While Africa has been marked out by several ruthless dictators, there are a growing number of new leaders who have a vision not only for their countries but for the continent as a whole.
Ethiopia’s new reformist Prime Minister Abiy Ahmed has taken bold steps to reform the Horn of Africa country on a number of levels since coming to power in early April. But are his reforms genuine? All signs seem to point in that direction.
As of 9 November, all Africans will be able to obtain a visa upon arrival in Ethiopia, Africa’s second most populous nation, as part of Ahmed’s vision of closer and full regional integration on the continent where minds are open to ideas and markets are open to trade. Earlier this year he disclosed that following Rwanda’s lead, Ethiopia was going to allow a visa-free regime for all Africans.
The new premier kicked off his term in office by strengthening political and civil liberties, including the release of dozens of political prisoners detained on terrorism charges.
Thousands more jailed protesters were released earlier in the year as Addis Ababa embarked on a programme of reform following months of mass protests that left hundreds dead and many more arrested.
The new premier also promised to address the political grievances of those involved in the protests, particularly in the Oromia region. Ahmed unbanned the Oromo Liberation Front (OLF), allowing it to return home from exile.
He also took steps to end the cold war with neighboring Eritrea which began in 2000 with a UN-enforced ceasefire following two years of warfare that killed approximately 80,000 people and displaced more than half a million. In July the two countries signed a peace agreement in the wake of Ahmed’s initiative.
However, one of Ahmed’s most significant reforms is his work towards gender parity in the political arena.

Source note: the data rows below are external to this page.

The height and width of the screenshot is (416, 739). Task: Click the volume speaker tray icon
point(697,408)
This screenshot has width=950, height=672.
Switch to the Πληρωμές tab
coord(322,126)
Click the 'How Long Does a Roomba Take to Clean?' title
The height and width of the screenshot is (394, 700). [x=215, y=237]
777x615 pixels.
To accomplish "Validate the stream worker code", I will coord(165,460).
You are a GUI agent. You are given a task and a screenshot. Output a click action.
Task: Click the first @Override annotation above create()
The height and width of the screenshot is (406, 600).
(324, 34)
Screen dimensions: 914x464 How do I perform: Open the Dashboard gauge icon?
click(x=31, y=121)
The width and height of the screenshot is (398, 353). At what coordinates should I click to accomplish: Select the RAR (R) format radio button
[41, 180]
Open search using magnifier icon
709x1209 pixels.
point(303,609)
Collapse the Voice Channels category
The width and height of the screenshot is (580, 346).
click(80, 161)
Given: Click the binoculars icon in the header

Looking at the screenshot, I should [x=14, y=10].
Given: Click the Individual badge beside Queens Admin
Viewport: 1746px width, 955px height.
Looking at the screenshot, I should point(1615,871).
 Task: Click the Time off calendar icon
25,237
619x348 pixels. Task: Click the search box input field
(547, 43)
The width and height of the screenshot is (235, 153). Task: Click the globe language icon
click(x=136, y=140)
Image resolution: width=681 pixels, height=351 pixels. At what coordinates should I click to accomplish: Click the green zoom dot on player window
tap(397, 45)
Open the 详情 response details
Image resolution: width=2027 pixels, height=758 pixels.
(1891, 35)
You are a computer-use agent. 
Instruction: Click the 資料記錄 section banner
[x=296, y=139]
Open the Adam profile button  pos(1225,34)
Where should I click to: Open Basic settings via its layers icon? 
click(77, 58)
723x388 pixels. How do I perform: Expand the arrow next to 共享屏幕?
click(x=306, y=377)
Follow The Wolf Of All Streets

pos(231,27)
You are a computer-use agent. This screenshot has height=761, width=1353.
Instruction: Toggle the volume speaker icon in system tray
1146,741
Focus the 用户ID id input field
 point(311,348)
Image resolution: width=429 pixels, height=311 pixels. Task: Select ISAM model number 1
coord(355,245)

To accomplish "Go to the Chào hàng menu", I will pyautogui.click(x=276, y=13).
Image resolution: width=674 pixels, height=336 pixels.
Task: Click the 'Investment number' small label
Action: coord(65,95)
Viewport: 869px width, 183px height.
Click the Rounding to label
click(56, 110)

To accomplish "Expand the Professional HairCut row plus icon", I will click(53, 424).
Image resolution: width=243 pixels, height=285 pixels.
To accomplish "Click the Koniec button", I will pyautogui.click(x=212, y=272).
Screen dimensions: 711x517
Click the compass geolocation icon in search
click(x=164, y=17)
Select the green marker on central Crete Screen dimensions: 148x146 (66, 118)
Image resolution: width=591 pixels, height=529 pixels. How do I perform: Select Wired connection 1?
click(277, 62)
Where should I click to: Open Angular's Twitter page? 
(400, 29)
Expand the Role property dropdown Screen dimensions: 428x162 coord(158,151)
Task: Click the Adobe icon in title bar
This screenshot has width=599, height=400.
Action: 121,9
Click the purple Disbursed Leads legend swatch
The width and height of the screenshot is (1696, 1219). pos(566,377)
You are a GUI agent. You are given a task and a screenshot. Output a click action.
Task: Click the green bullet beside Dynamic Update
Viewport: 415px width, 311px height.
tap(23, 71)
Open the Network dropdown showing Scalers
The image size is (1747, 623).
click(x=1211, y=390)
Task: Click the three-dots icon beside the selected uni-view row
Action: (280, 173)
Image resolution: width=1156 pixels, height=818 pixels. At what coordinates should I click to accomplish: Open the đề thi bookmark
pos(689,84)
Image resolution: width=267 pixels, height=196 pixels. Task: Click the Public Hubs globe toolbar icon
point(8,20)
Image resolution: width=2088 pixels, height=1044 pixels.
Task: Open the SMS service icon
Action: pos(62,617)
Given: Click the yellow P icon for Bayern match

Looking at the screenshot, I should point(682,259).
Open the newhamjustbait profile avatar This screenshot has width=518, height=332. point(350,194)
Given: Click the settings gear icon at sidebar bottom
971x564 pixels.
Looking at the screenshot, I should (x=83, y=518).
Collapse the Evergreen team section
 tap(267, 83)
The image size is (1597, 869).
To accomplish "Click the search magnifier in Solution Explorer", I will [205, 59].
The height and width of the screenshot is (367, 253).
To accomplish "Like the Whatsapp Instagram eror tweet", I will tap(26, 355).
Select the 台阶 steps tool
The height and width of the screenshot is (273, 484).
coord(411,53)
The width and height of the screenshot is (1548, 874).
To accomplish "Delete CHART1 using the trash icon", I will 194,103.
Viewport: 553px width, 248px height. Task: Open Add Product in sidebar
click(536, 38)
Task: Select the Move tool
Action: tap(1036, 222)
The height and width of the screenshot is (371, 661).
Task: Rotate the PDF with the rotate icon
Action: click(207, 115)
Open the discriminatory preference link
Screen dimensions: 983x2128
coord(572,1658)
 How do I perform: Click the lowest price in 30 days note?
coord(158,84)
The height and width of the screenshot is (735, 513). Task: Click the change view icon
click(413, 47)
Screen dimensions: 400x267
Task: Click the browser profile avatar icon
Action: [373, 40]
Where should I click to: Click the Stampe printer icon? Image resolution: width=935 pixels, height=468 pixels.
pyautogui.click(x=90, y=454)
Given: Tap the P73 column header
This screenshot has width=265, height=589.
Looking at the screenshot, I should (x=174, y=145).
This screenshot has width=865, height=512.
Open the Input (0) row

On October 25, Ethiopia’s parliament unanimously elected Sahle-Work Zewde, a veteran diplomat and high-ranking UN official, as the country’s president and head of state. Zewde is the only sitting female head of state in Africa.
“Ethiopia has broken new ground on gender parity by appointing its first female head of state in the country’s modern history. This came a week after Ethiopia awarded 50 percent of its 20-seat cabinet slots to women,” senior researcher Tsion Tadesse Abebe and intern Selam Tadesse said on Monday in a report from the Institute of Security Studies in Addis Ababa.
Zewde served as the UN Secretary-General’s special representative to the African Union (AU) and as head of the UN Office to the AU. She has also worked for the UN and her country in various senior positions.
UN Secretary-General António Guterres congratulated her and Ethiopia, saying that the African continent was leading the way in showcasing that women’s engagement and leadership were crucial to lasting peace.
Although her position was largely ceremonial, it commanded deep respect and wielded much influence in promoting unity and peace, Abebe and Tadesse said.
The new president has also underlined the importance of women’s and young people’s participation in building a democratic culture.